(Collected data)
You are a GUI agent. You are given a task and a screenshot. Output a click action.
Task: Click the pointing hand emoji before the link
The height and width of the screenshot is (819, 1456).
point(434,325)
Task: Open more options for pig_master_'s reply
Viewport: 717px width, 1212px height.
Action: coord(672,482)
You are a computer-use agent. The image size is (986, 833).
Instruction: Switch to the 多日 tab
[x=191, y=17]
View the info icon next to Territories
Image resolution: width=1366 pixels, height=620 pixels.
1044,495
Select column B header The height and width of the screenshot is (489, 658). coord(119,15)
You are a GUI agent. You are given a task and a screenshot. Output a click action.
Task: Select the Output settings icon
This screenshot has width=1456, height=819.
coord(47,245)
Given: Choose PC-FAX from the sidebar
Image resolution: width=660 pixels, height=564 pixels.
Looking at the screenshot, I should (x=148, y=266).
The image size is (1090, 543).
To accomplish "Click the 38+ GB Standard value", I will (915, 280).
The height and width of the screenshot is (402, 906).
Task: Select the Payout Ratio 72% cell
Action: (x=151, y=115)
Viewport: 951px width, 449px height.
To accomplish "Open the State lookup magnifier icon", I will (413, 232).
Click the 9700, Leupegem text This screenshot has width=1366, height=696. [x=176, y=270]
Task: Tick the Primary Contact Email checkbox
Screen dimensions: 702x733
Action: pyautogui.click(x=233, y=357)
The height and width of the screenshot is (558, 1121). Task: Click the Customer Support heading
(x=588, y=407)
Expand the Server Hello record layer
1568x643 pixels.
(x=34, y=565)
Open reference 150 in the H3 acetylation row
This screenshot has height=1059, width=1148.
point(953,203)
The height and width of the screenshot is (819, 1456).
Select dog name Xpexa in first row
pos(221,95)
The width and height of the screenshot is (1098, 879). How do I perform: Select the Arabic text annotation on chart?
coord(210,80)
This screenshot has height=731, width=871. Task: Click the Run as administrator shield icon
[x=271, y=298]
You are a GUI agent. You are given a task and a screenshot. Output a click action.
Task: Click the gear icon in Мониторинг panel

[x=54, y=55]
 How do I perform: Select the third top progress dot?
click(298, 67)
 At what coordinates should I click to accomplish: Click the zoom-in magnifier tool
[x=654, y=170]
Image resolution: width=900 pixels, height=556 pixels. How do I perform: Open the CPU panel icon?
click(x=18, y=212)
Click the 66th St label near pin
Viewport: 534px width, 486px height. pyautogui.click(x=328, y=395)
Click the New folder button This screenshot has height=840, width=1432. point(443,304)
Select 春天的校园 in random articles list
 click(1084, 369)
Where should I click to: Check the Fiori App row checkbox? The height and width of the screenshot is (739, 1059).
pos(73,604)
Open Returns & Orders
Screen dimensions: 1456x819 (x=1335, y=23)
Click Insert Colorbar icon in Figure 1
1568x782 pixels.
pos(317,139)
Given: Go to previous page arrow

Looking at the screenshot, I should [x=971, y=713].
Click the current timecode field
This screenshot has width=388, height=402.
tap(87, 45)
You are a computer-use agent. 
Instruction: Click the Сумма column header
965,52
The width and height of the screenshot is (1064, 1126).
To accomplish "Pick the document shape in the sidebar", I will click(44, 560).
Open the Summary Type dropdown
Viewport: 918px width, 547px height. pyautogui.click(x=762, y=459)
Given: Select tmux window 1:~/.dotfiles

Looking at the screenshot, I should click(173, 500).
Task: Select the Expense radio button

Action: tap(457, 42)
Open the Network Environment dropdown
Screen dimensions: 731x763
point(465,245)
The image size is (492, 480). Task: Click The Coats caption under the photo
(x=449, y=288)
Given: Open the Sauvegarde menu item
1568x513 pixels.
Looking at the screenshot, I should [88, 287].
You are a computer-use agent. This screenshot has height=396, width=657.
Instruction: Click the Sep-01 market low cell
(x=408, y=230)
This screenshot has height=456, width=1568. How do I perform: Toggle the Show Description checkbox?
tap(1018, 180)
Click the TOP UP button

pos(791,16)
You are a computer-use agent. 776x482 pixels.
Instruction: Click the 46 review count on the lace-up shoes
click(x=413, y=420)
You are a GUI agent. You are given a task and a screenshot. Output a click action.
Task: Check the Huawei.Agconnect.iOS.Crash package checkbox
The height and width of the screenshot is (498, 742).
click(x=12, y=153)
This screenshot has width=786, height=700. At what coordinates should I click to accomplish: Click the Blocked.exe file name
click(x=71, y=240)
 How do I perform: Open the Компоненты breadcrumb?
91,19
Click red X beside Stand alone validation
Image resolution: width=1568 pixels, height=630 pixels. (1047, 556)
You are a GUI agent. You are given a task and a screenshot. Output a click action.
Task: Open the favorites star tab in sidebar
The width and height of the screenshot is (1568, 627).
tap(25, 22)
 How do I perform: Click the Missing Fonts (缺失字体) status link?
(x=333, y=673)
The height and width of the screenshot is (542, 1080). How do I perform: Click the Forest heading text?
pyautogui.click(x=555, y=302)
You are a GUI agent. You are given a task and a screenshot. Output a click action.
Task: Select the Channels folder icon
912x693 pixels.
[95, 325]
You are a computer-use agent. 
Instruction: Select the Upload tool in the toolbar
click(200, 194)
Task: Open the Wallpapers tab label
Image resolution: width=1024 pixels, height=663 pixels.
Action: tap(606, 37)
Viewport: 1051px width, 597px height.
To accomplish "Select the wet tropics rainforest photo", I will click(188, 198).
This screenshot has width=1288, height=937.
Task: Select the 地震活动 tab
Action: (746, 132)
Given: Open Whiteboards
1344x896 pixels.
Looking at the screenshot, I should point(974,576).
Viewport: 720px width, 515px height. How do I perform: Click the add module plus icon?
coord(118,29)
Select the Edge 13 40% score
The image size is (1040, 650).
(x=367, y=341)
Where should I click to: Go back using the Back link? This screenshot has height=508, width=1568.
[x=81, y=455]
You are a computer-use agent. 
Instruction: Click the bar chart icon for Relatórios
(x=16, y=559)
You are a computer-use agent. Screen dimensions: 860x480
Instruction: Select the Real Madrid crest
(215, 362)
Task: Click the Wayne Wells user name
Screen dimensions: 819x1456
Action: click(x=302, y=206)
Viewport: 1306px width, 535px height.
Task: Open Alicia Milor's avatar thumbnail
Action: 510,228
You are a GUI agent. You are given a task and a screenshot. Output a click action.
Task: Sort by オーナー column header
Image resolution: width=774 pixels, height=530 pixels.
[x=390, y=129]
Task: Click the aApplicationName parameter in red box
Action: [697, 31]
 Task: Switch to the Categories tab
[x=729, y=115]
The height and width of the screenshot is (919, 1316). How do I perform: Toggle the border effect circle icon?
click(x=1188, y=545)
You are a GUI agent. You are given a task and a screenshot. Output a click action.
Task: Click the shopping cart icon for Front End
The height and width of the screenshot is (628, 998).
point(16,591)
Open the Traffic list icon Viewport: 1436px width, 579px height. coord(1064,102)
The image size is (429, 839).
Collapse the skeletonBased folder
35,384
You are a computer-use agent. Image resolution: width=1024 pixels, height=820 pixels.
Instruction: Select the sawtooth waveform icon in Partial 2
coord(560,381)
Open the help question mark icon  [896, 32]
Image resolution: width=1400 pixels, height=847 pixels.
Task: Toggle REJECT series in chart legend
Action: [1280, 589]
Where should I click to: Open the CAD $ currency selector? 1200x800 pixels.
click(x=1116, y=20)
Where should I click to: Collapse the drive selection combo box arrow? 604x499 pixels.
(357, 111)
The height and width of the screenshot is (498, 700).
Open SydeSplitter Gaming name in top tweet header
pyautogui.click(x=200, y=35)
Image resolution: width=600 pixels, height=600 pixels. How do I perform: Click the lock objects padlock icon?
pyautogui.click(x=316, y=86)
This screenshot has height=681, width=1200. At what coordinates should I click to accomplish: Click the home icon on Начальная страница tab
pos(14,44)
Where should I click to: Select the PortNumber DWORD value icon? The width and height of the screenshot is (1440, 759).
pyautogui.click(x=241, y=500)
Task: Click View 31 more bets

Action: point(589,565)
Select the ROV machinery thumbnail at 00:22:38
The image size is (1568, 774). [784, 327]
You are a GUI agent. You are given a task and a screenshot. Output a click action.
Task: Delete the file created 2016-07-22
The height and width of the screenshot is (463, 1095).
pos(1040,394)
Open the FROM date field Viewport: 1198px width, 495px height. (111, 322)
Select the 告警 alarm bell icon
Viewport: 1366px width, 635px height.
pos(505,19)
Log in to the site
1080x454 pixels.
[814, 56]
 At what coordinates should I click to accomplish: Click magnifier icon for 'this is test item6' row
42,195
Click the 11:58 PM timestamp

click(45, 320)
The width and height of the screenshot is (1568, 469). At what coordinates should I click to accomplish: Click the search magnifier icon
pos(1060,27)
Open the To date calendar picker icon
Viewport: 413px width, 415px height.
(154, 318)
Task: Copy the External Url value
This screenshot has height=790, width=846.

Required work:
Gather every line of the records above that contains the word "thumbnail" and copy each one in full.

Task answer:
Task: Open Alicia Milor's avatar thumbnail
Select the ROV machinery thumbnail at 00:22:38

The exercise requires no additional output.